Weeks later, when the story of former Gov. Schwarzenegger's affair and child came to light, some immediately posited that The Times sat on the story for eight years, without explaining why, if that was true, the paper would suddenly publish the embarrassing revelations.

Americans are by nature suspicious, Goldberg said, and have been since the country was created. The founders were godly people who believed the country embodied all that was good and virtuous. The obverse of good is evil, and from the start there has been a belief — expressed anew by President George W. Bush in the aftermath of the Sept. 11 terrorist attacks — that some would destroy America simply for its goodness.

At the same time, Americans possess a long-standing wariness of power and its potential as a corrupting influence, especially in the hands of large institutions.
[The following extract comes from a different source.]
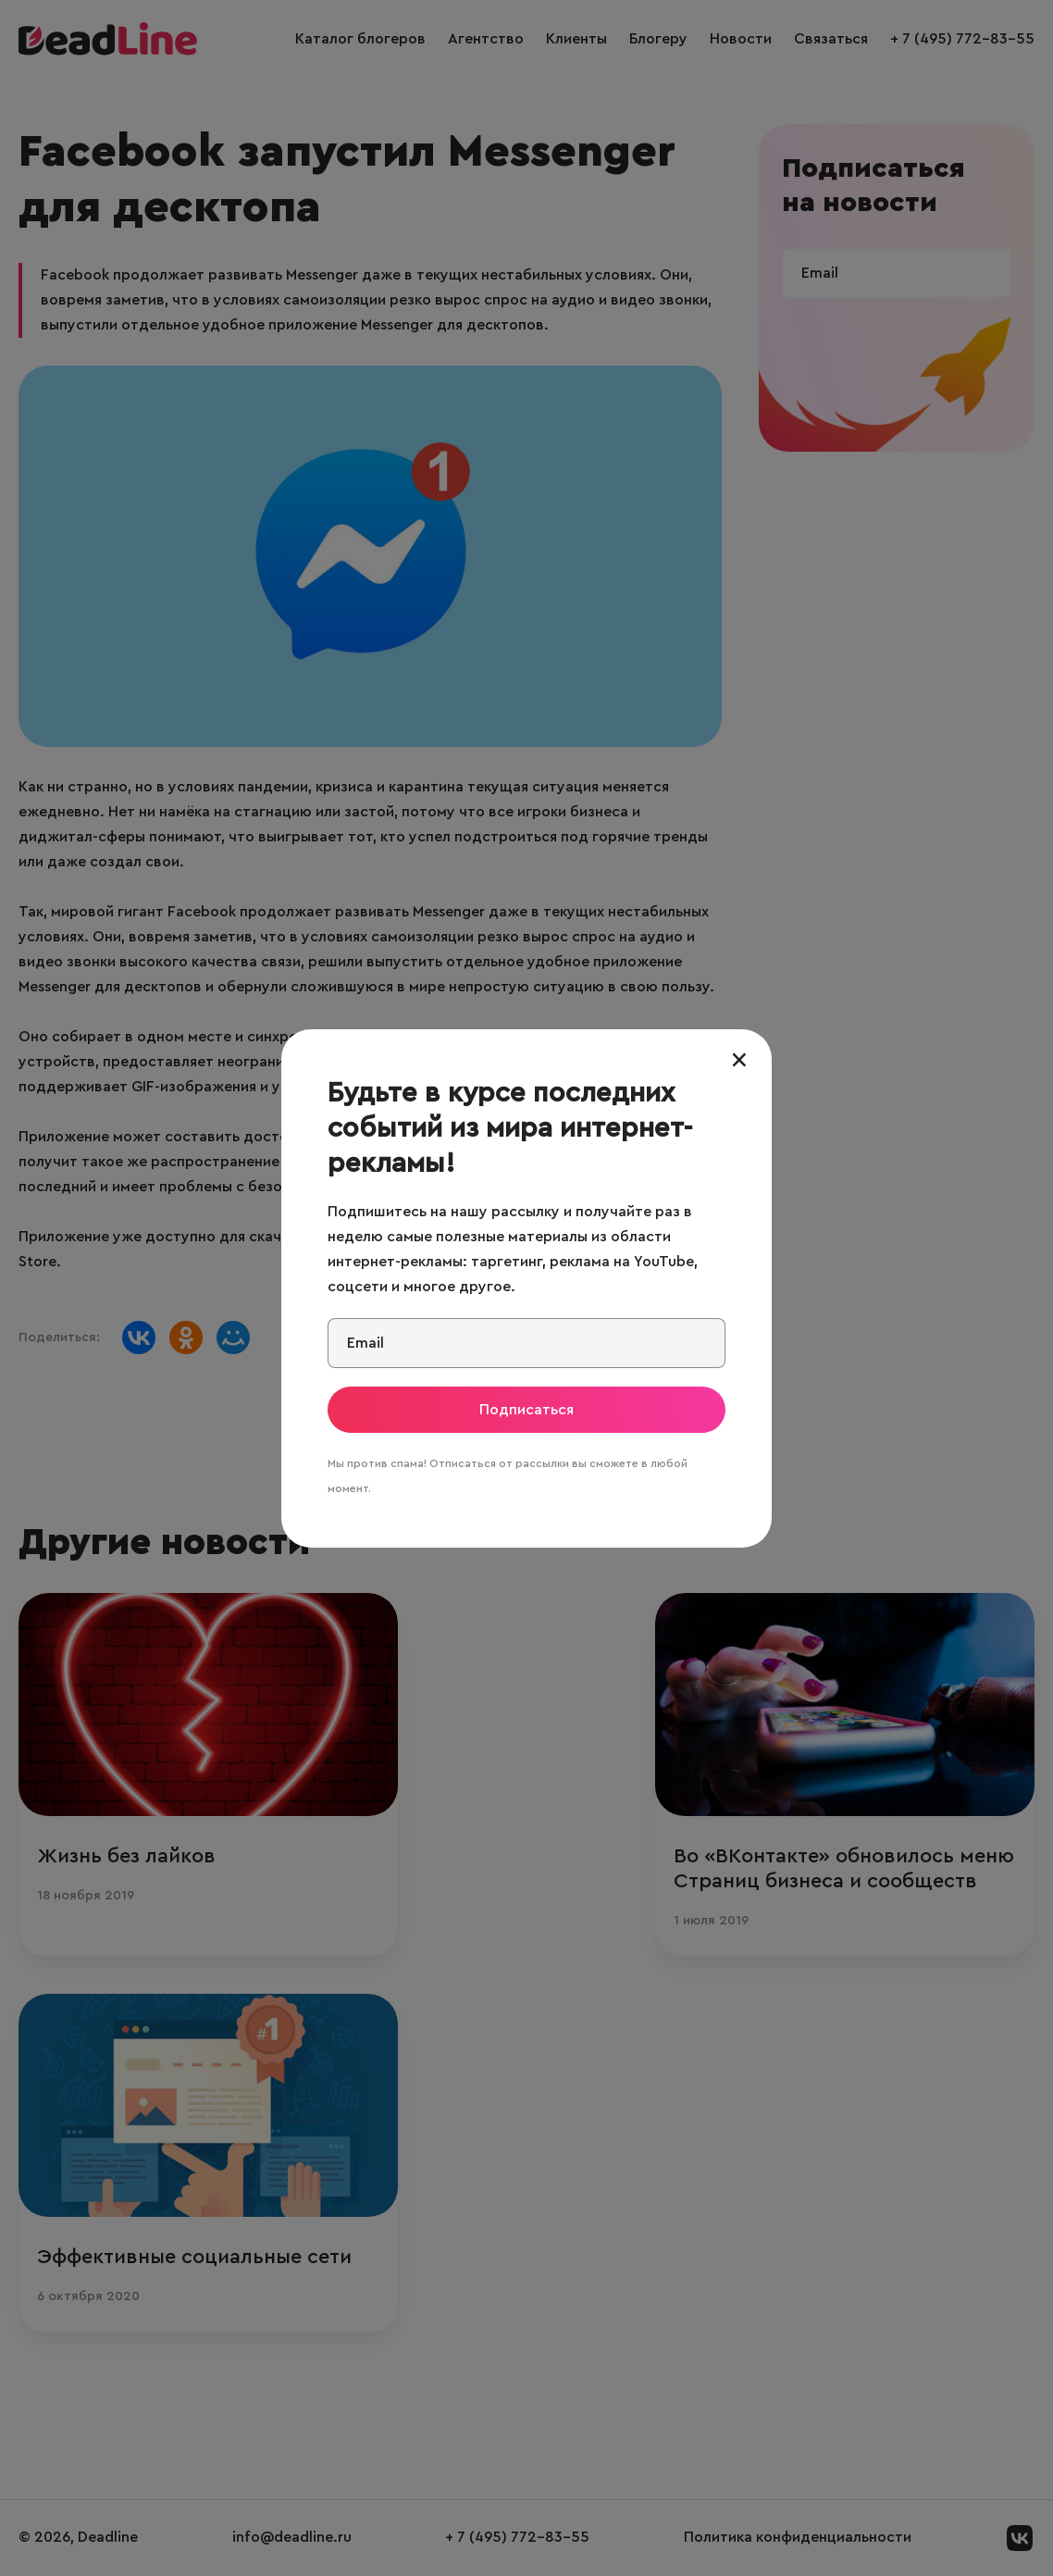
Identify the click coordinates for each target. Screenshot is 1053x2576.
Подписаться (526, 1409)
That instinct bred our government system of checks and balances and, more recently, led members of the "tea party" to embrace the nation's founders (repackaged as a band of small-government crusaders) as the guiding lights of their movement.

A dispiriting series of events has also served to convince many Americans that things their leaders say and do aren't always to be trusted. In the late 1950s, an overwhelming majority of those surveyed said they had faith in the government to do what was right all or most of the time.

Then came the Gulf of Tonkin incident — used as false pretense for plunging the U.S. deeper into the Vietnam War — Watergate, Iran-Contra, the Lewinsky affair and myriad other scandals, big and small. Today, fewer than a quarter of those sampled profess solid faith in government.

There is, of course, a big difference between taking politicians and their promises with a proverbial grain of salt and, say, subscribing to the notion that Obama was born in Africa and faked his birth certificate with the help, nearly 50 years ago, of his prescient parents.

For most of our history, those sorts of far-fetched notions have been promulgated only so far as a whispering campaign could carry. The Internet has changed all that.

"Fringe ideas were there," said Michael Barkun, an emeritus political science professor at Syracuse University and the author of two books on conspiracy theory. "But they were essentially insulated from the mainstream by major newspapers, television networks and the newsweeklies, which served as gatekeepers and kept a lot of that stuff out."

Today, Barkun said, "anybody can be a producer of ideas with the possibility of getting those ideas very widely diffused very quickly."

And oftentimes seeing, or hearing, is believing.

The fragmentation of the media has created niches that make it possible for a person to skip from blog to cable TV to talk radio and back without ever encountering a thought to challenge their own. That closed feedback loop abets the instinct to seize on information that reinforces one's opinions — however outlandish — and ignore facts that don't.